# Rattling front of engine, ripped cord rattling, what is this cord though?



## sneedham6 (May 9, 2010)




----------



## MikkiJayne (Jan 1, 2007)

*FV-QR*

First things that spring to mind are either the alarm switch on the hood catch mechanism, or the external air temp sensor (bottom of the rad in front of the PAS cooler). What doesn't work?


----------



## sneedham6 (May 9, 2010)

MikkiJayne said:


> First things that spring to mind are either the alarm switch on the hood catch mechanism, or the external air temp sensor (bottom of the rad in front of the PAS cooler). What doesn't work?

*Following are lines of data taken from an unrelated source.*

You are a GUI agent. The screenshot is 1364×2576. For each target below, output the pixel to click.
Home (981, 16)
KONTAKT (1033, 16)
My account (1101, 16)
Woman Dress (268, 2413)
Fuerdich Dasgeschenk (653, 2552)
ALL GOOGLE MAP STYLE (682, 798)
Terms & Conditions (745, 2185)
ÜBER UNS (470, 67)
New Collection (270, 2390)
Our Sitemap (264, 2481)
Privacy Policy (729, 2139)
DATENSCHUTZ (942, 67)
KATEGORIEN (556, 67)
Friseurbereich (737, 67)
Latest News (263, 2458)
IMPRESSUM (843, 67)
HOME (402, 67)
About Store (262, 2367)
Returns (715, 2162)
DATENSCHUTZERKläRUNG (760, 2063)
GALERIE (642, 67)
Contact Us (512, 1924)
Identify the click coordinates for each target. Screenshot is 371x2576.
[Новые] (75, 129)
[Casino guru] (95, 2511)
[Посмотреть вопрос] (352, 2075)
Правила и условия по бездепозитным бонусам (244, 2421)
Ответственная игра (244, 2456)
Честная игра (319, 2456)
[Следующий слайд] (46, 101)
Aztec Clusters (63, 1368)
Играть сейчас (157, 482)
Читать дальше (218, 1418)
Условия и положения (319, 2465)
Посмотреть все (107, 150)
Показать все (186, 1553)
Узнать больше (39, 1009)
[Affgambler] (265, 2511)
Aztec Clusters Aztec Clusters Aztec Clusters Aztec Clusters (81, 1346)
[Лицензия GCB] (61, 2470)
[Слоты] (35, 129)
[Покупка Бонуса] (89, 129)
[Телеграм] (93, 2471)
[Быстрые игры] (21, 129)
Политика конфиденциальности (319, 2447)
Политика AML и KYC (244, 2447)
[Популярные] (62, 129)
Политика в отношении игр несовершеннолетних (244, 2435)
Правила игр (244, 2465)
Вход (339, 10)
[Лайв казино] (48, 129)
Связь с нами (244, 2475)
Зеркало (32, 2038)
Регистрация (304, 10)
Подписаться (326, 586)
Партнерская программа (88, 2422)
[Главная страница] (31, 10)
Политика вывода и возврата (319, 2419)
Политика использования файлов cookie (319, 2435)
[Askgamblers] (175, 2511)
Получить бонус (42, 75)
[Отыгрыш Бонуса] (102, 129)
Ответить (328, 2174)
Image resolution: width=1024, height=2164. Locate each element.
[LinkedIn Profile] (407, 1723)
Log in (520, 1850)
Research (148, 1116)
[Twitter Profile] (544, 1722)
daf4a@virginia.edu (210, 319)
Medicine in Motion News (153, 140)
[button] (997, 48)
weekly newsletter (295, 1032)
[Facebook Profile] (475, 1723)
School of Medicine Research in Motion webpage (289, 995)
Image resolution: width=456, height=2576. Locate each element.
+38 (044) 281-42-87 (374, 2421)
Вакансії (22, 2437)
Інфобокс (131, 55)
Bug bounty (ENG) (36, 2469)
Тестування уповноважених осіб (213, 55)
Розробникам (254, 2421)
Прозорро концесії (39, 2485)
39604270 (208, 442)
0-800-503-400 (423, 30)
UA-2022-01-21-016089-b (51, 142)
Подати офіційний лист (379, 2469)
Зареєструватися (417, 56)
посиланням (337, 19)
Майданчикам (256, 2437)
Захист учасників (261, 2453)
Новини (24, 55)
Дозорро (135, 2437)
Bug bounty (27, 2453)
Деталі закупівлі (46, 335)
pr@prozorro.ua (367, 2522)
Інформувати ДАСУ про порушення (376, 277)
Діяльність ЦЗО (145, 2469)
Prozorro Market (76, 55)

Nothing out of the ordinary. I'll attach my vagcom to it to see if any new codes have been out but seriously, no new warning lights or weird performance from the car.


----------



## MikkiJayne (Jan 1, 2007)

*FV-QR*

I had a look at mine earlier and I'm pretty sure those colours are for the alarm switch :thumbup: In theory when you lock it it should think the hood is open. You'll probably see a code for that either in the alarm or central convenience module.


----------



## DCandDGK (Jan 18, 2012)

What is the cord THROUGH? Seems to be a clip that clips on to the fan shroud and keeps it from rattling. Just clip it back on the fan shroud.


----------